§ **WHAT TO DO**: Return the entries verbatim, starting at the line that contains "This screenshot has" and ending at the end of the entries, with both ends included. Leave the pictures out of your answer.

----- THE DATA

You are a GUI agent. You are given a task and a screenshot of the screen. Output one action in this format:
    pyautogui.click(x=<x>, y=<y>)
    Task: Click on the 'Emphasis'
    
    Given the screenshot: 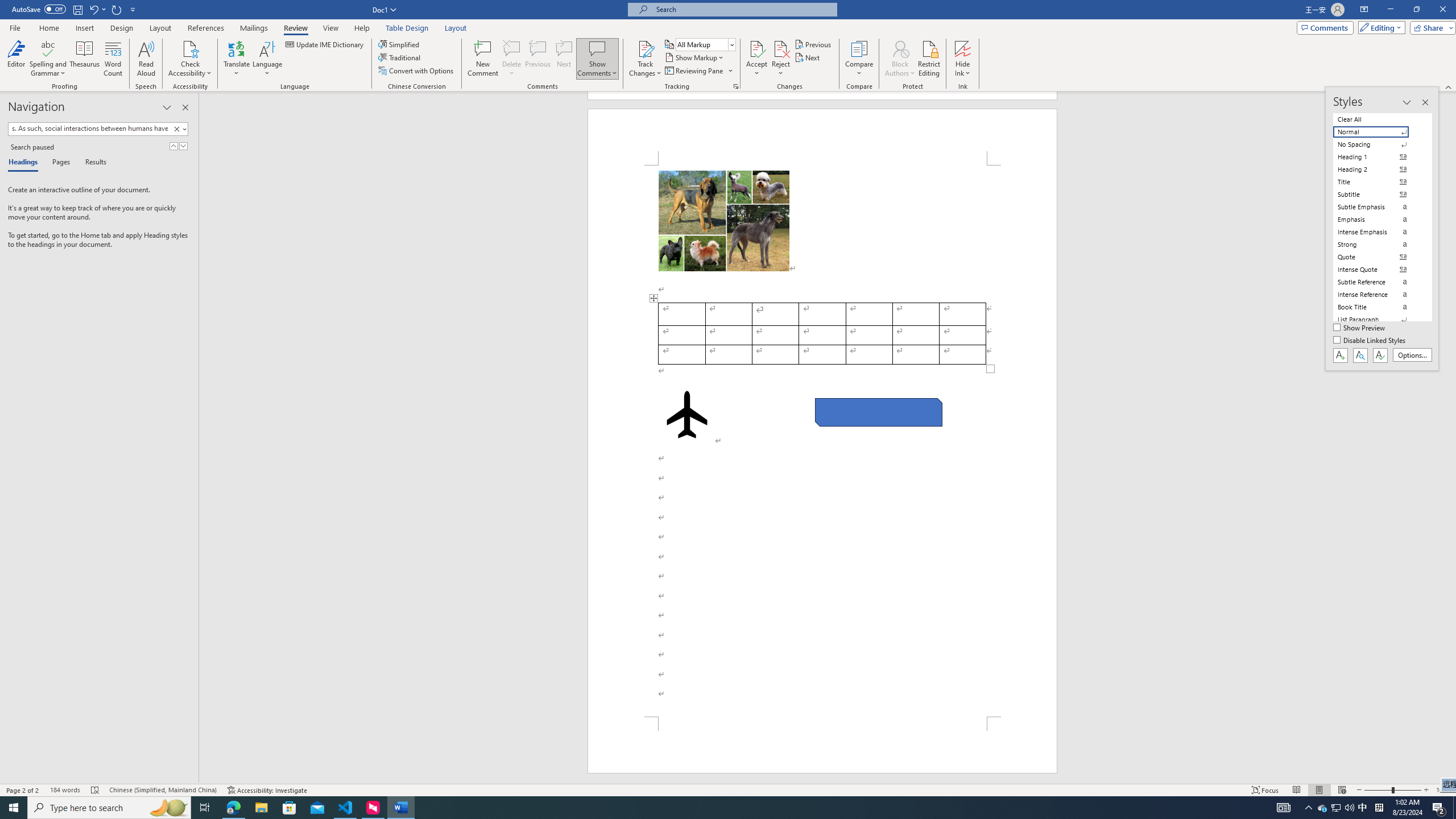 What is the action you would take?
    pyautogui.click(x=1378, y=218)
    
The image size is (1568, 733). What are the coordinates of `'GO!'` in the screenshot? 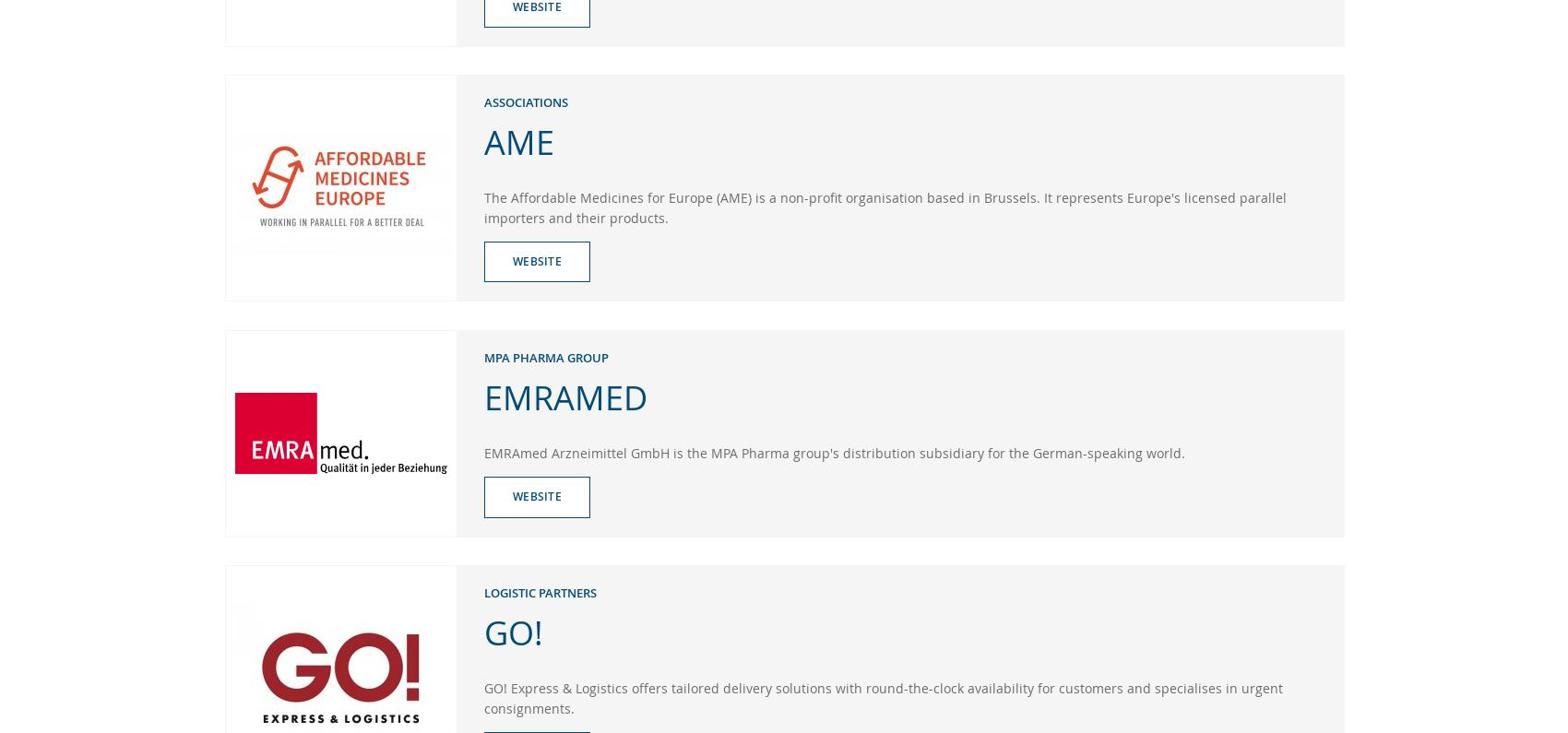 It's located at (512, 630).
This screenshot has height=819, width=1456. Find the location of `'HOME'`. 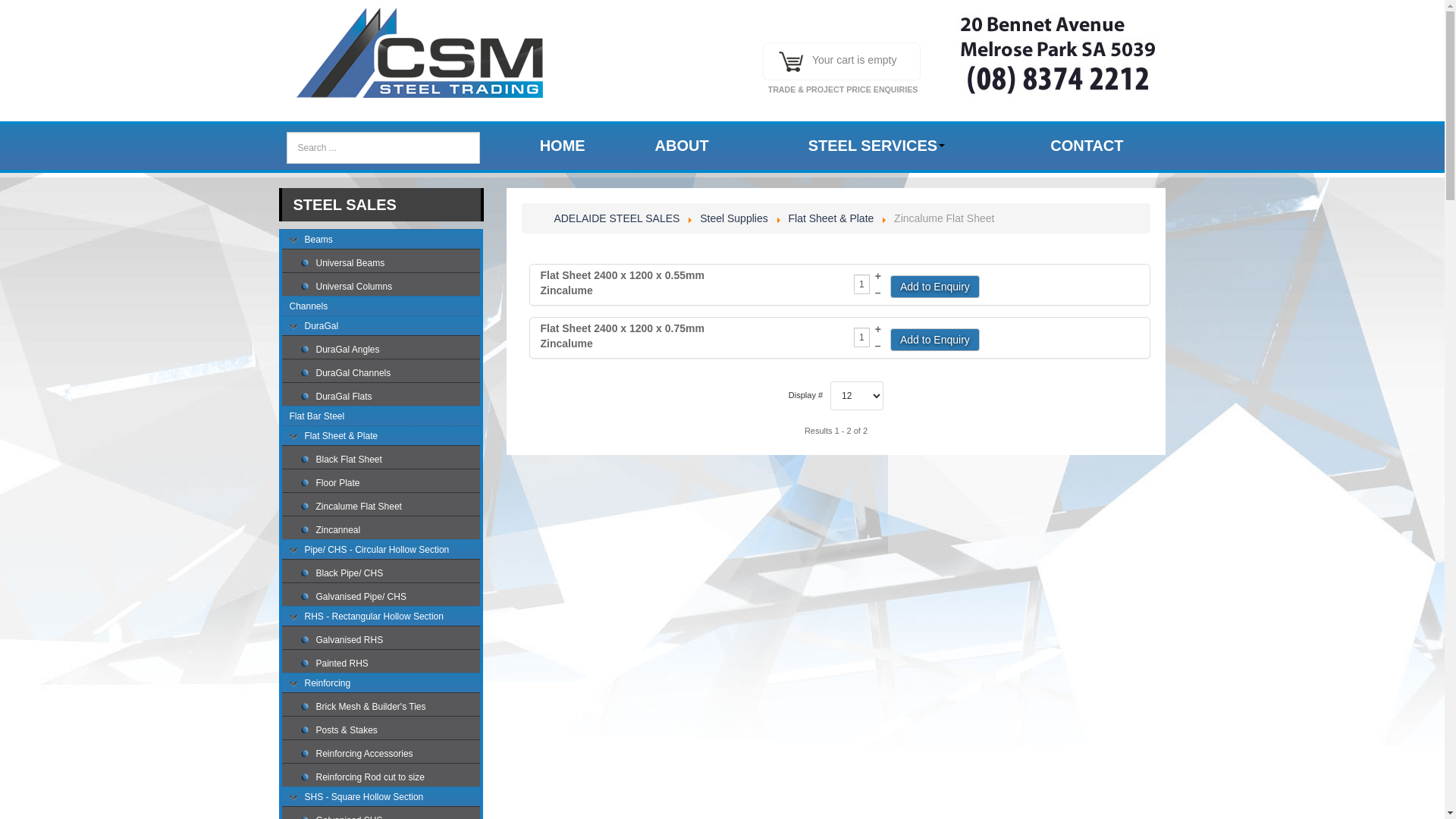

'HOME' is located at coordinates (562, 146).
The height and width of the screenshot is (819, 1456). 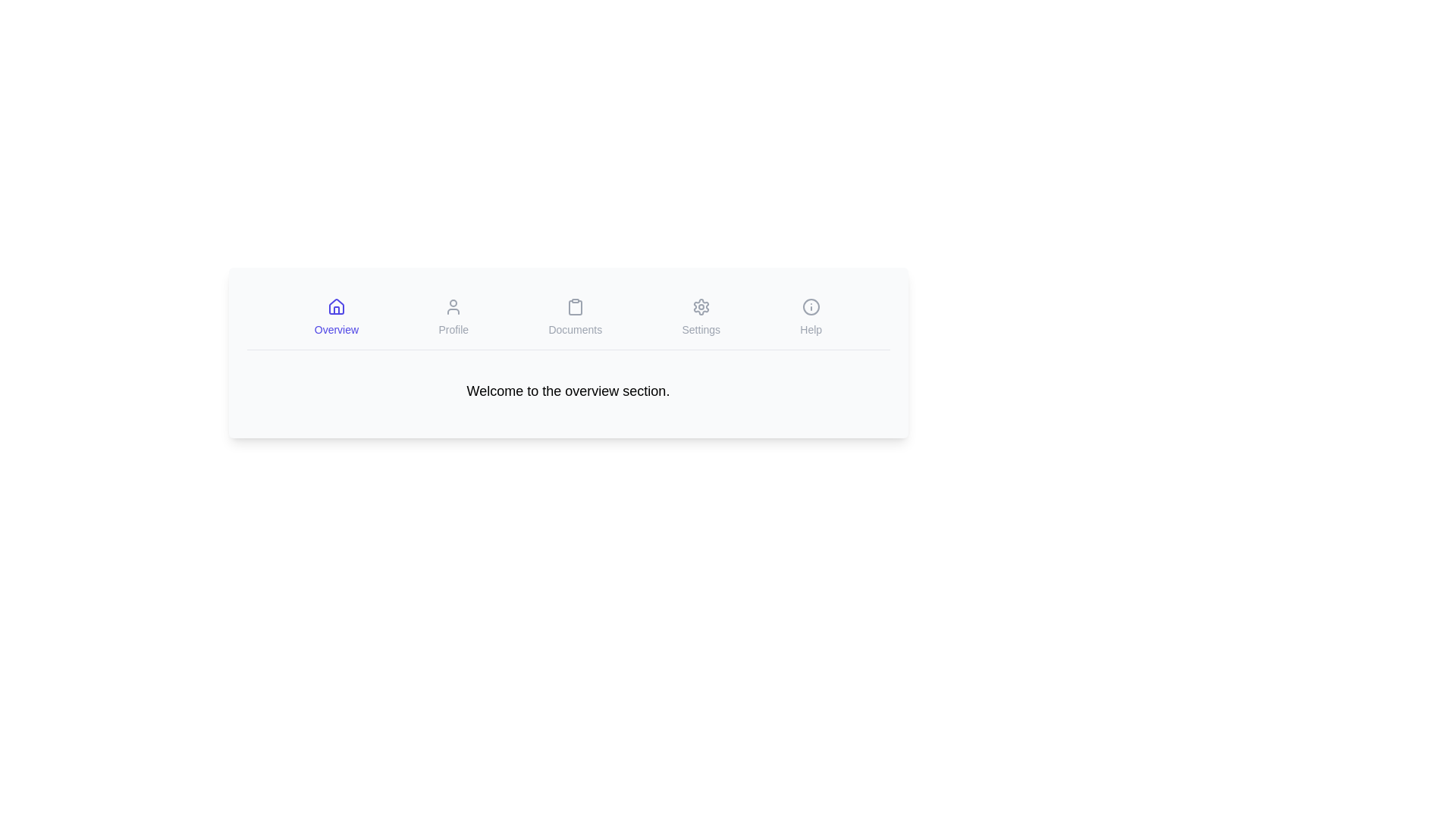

----------

§ **RIGHT ANSWER**:
This screenshot has height=819, width=1456. Find the location of `'HOME'`. 

'HOME' is located at coordinates (562, 146).
The height and width of the screenshot is (819, 1456). 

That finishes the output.